Incorporated in 2007 as a Delaware stock corporation and headquartered in San Francisco, CA, Visa Inc. operates as a payments technology company all over the world. The company went public in March 2008 via an initial public offering (IPO). It was founded in 1958. The company has evolved and grown over the course of the last six decades:

It provides transaction processing services (primarily authorization, clearing and settlement) to financial institutions and merchant clients through VisaNet, its global processing platform. It offers a wide range of Visa-branded payment products, which its financial institution clients would develop and offer core business solutions, credit, debit, prepaid and cash access programs for account holders (individuals, businesses and government entities).

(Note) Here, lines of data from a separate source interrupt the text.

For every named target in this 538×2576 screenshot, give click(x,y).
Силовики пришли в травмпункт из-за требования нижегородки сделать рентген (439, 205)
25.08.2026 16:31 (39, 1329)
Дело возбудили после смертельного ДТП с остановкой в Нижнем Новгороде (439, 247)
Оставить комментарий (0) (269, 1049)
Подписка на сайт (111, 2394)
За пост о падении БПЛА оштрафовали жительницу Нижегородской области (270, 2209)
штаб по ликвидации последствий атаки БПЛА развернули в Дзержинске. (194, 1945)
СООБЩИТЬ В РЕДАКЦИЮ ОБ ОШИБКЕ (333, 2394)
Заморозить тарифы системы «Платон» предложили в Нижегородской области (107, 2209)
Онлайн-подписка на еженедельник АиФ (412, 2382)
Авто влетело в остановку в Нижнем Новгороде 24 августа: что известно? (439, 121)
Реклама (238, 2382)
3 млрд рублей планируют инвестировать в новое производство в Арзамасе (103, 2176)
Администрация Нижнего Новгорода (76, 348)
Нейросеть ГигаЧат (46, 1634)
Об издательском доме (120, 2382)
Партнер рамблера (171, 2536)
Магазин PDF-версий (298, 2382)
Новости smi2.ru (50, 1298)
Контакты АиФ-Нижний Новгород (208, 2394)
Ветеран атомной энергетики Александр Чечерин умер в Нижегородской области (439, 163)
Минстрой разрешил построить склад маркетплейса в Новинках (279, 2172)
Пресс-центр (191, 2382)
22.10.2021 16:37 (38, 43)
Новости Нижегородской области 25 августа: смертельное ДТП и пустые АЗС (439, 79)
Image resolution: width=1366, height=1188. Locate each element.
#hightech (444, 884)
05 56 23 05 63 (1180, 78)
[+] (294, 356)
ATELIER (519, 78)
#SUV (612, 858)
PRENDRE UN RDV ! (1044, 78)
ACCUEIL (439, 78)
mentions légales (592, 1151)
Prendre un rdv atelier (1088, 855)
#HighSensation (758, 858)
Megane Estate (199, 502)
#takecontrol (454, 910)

Visa provides other value-added services to its clients including fraud and risk management, debit issuer processing, loyalty services, dispute management, digital services like tokenization as well as consulting and analytics. It manages and promotes its brands to the benefit of its clients and partners through advertising, promotional and sponsorship initiatives with the Olympic Games, FIFA and the National Football League among others.

In recent years, the company has evolved its organization to accelerate the migration of digital payments across new channels including e-commerce, mobile and wearables. The company has adopted new digital payment and security technologies, such as contactless and tokenization.

It has accelerated the pace of change in digital payments by making application programming interfaces (APIs) available in an effort to increase access to its network, products and services, offering innovation opportunities at its 10 global innovation network locations and building partnerships with new players, such as financial technology companies, or fintechs.

As the company's activities are heavily interrelated, it has one reportable segment, Payment Services. The primary revenue segments are: Service revenues (36% of gross revenues in fiscal 2021), Data Processing revenues (34%), International Transaction revenues (25%) and Other revenues (5%).

Bottom Line

Anyone can invest, but building a successful investment portfolio takes a combination of a few things: research, patience, and a little bit of risk. So, if you had invested in Visa a decade ago, you're probably feeling pretty good about your investment today.

According to our calculations, a $1000 investment made in April 2012 would be worth $7,673.22, or a gain of 667.32%, as of April 4, 2022, and this return excludes dividends but includes price increases.

The S&P 500 rose 222.75% and the price of gold increased 10.16% over the same time frame in comparison.

Going forward, analysts are expecting more upside for V.

Numerous buyouts and alliances conducted by Visa paved the way for long-term growth and consistently drove its revenues. Its investments in technology are solidifying its position in the payments market. A shift in payments to the digital mode is a boon. The coronavirus vaccine rollouts and the gradual revival of consumer confidence will keep driving spending, expanding business volumes in turn. Backed by its strong cash position, it remains committed to boost its shareholder value. Its balance sheet strength is commendable. However, high operating expenses stress the margins. Ramped-up client incentives will dent the top line. Its declining cash volume from the Asia Pacific bothers. Its volumes will likely suffer due to the Russia-Ukraine situation. Visa's stock has shed less value than its industry in a year's time.

The stock is up 13.02% over the past four weeks, and no earnings estimate has gone lower in the past two months, compared to 1 higher, for fiscal 2022. The consensus estimate has moved up as well.